**What is expected**
Repeat only the lines below from the one that contains "Terms of Service (529, 1253)" through the final line, exactly. Omit pictures.

----- Material to process -----

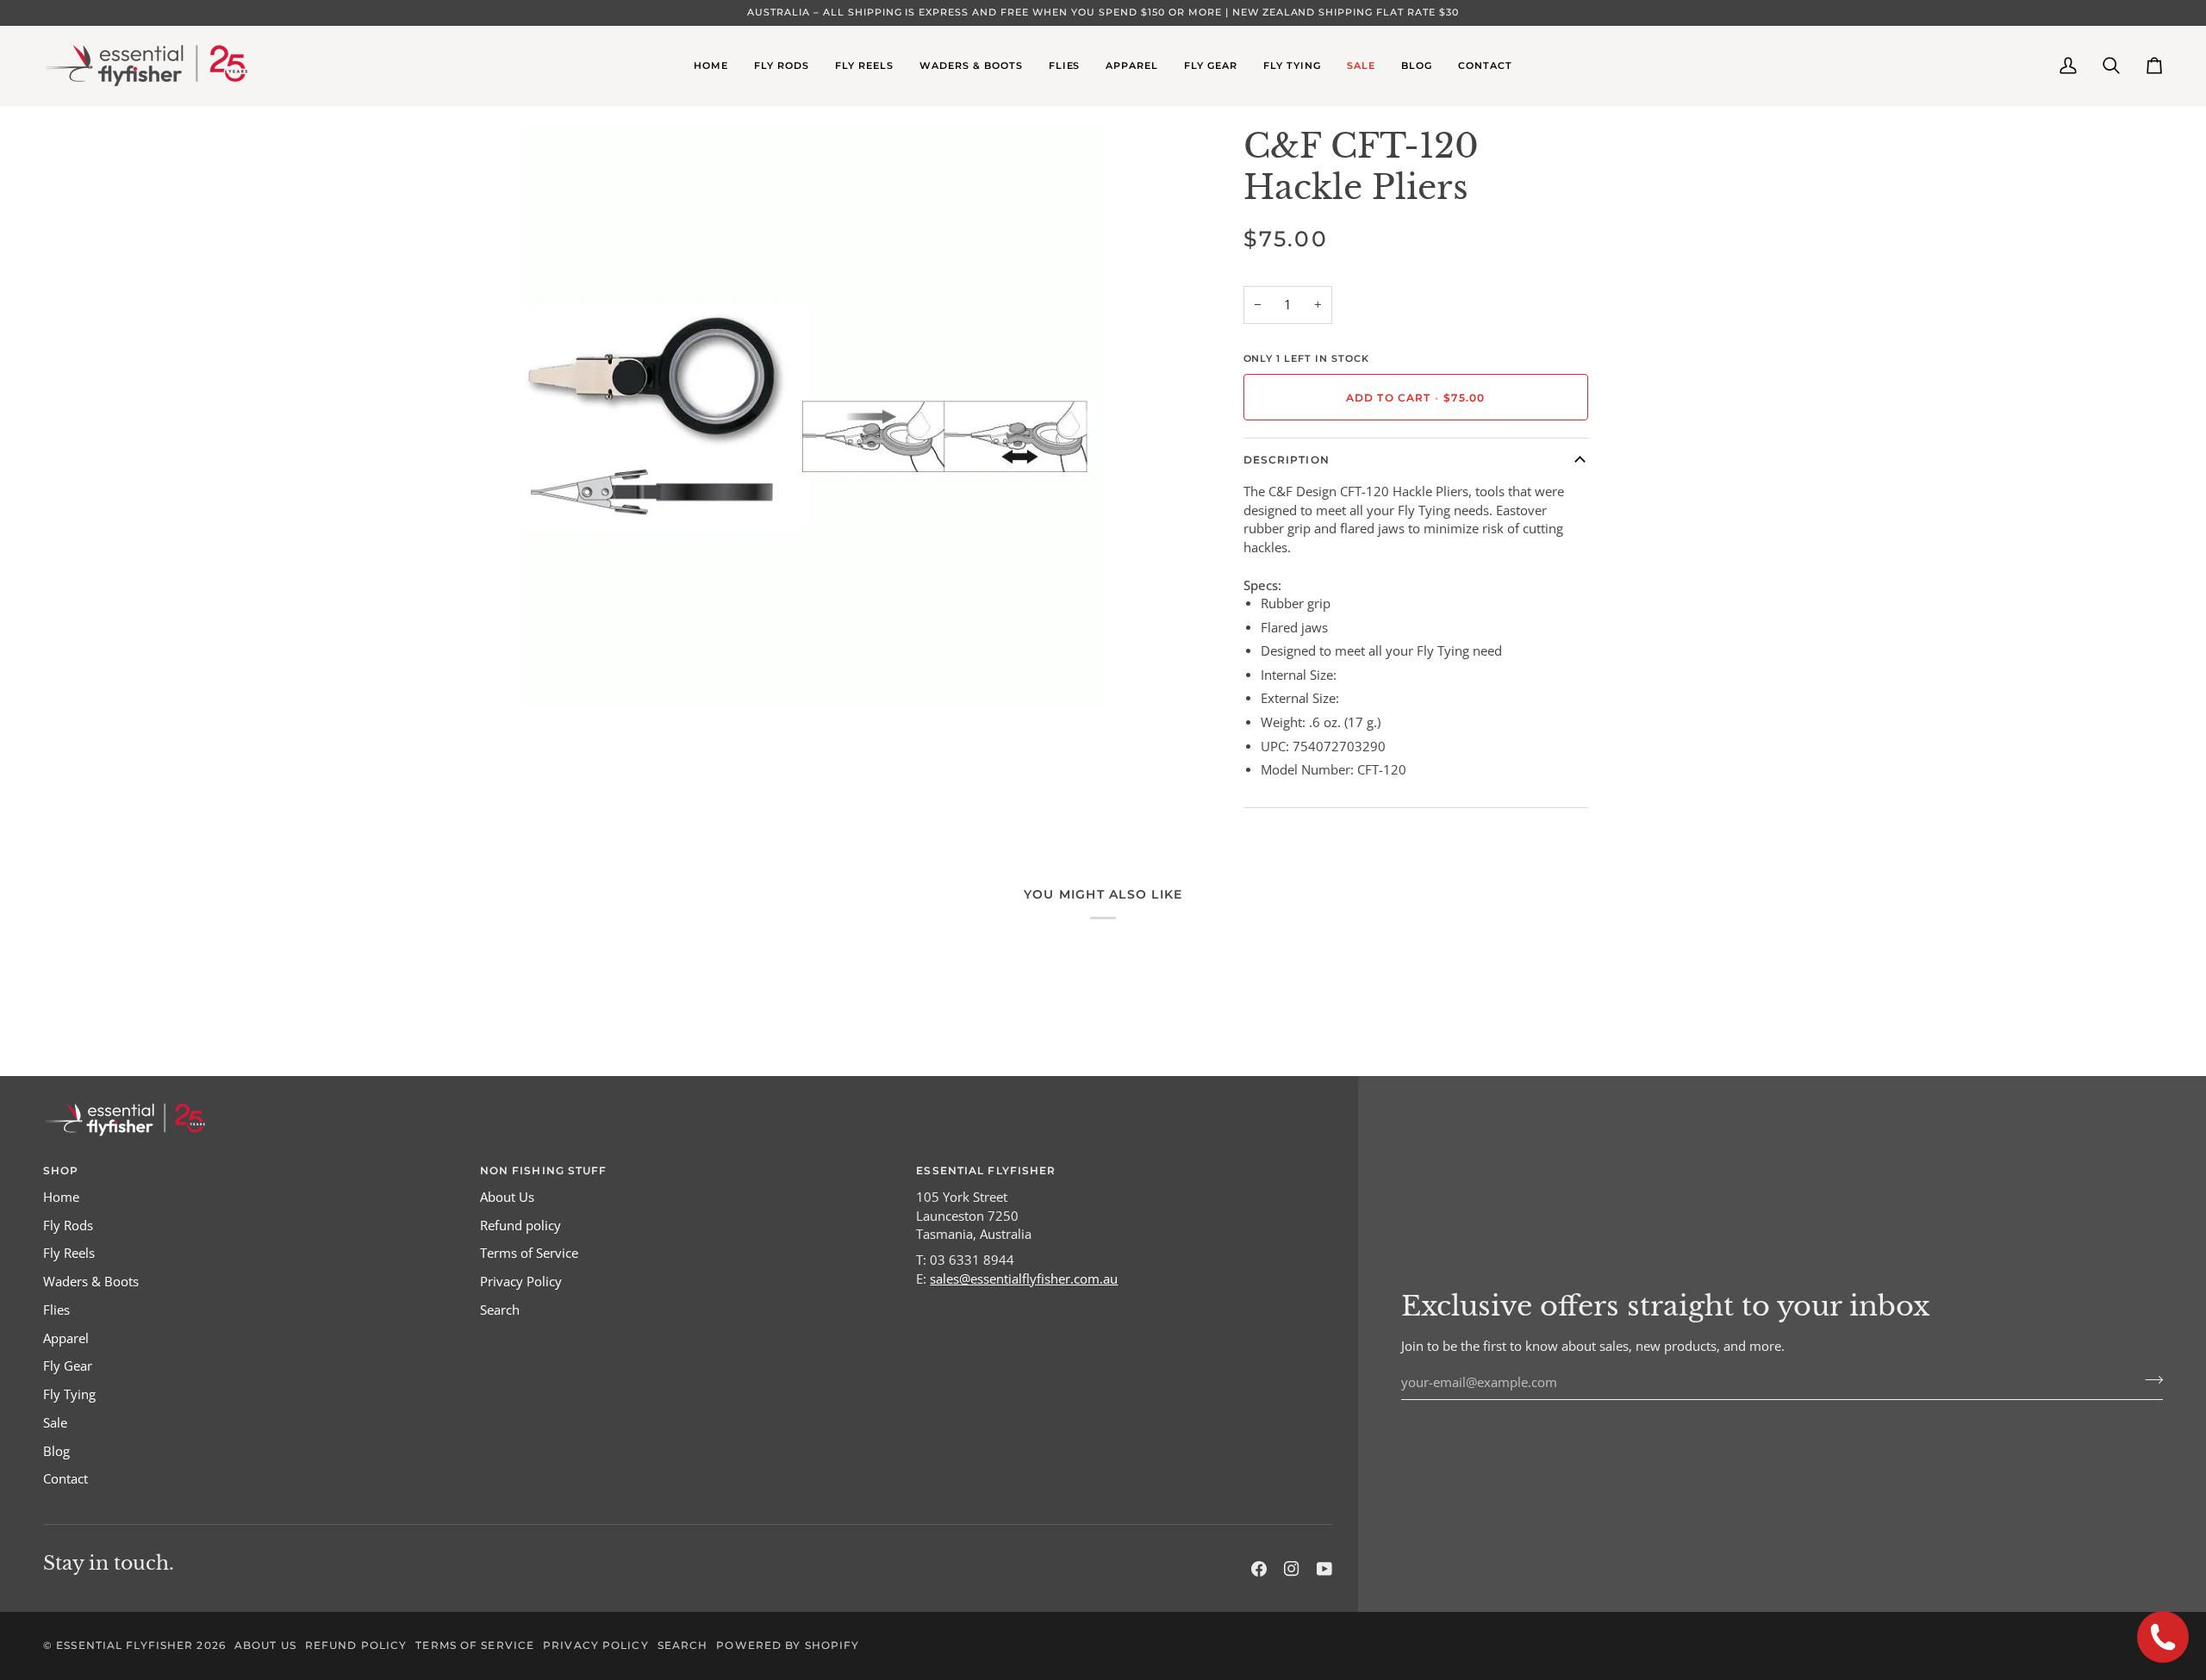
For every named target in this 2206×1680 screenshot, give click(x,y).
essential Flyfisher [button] (986, 1170)
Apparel (66, 1338)
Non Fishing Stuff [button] (544, 1170)
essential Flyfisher (124, 1645)
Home (61, 1197)
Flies (56, 1310)
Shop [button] (60, 1170)
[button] (781, 65)
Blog (56, 1451)
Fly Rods (68, 1225)
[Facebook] (1259, 1569)
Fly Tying (69, 1394)
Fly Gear (67, 1366)
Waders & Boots (91, 1281)
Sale (55, 1423)
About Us (507, 1197)
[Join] (2148, 1380)
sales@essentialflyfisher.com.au (1024, 1279)
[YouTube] (1324, 1569)
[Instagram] (1291, 1569)
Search (500, 1310)
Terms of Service (529, 1253)
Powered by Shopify (787, 1645)
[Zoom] (554, 675)
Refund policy (520, 1225)
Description (1286, 459)
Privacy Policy (521, 1281)
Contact (65, 1479)
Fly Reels (69, 1253)
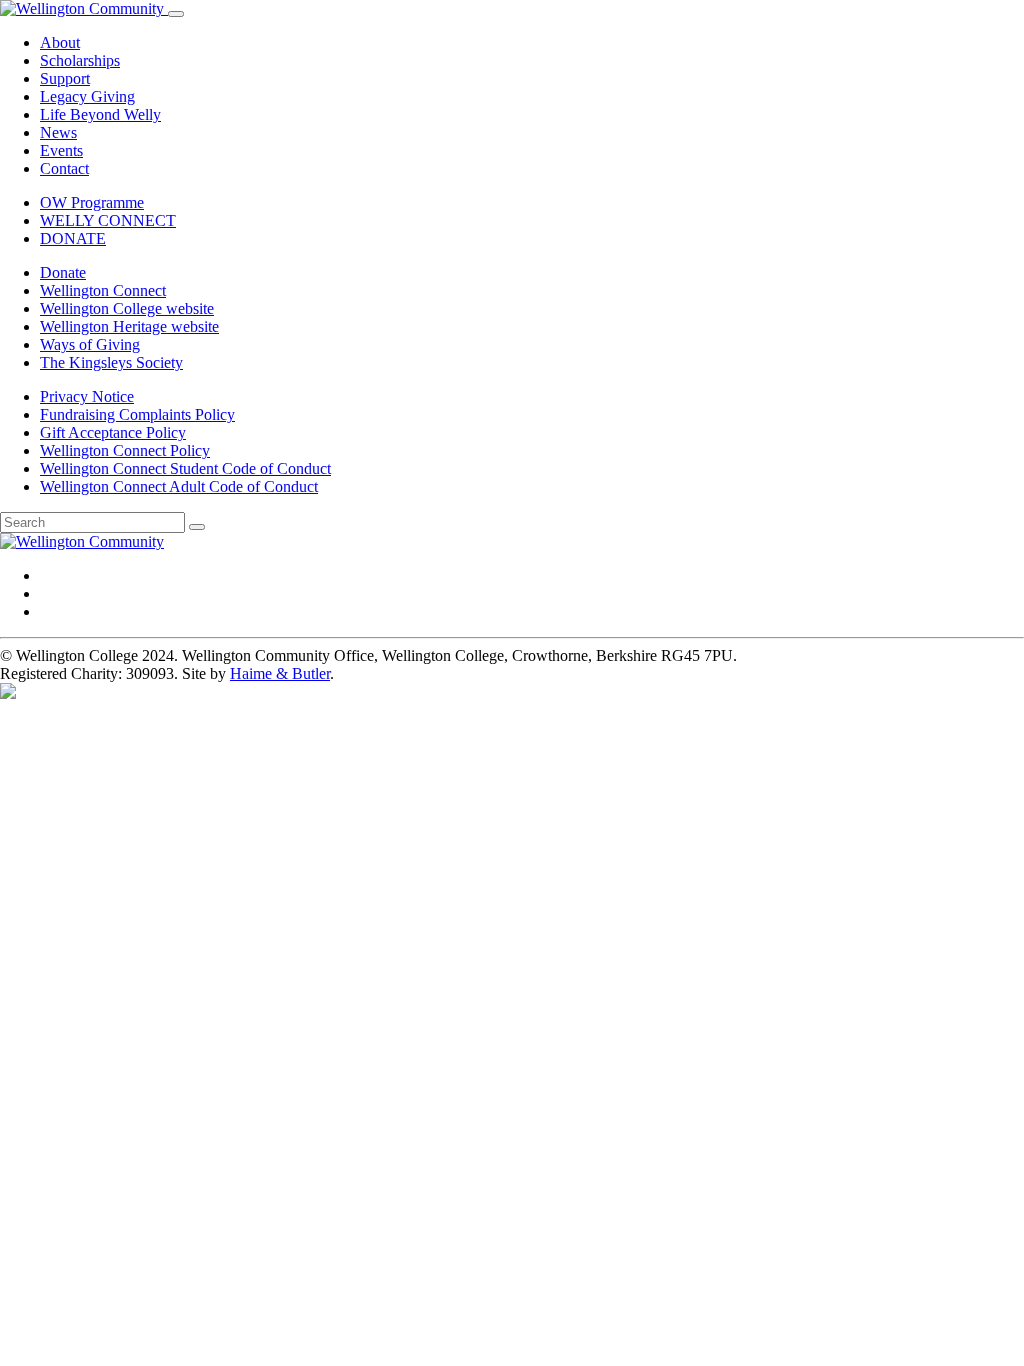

-----

**Response to this exercise**
Terms of Service (529, 1253)
Powered by Shopify (787, 1645)
[Zoom] (554, 675)
Refund policy (520, 1225)
Description (1286, 459)
Privacy Policy (521, 1281)
Contact (65, 1479)
Fly Reels (69, 1253)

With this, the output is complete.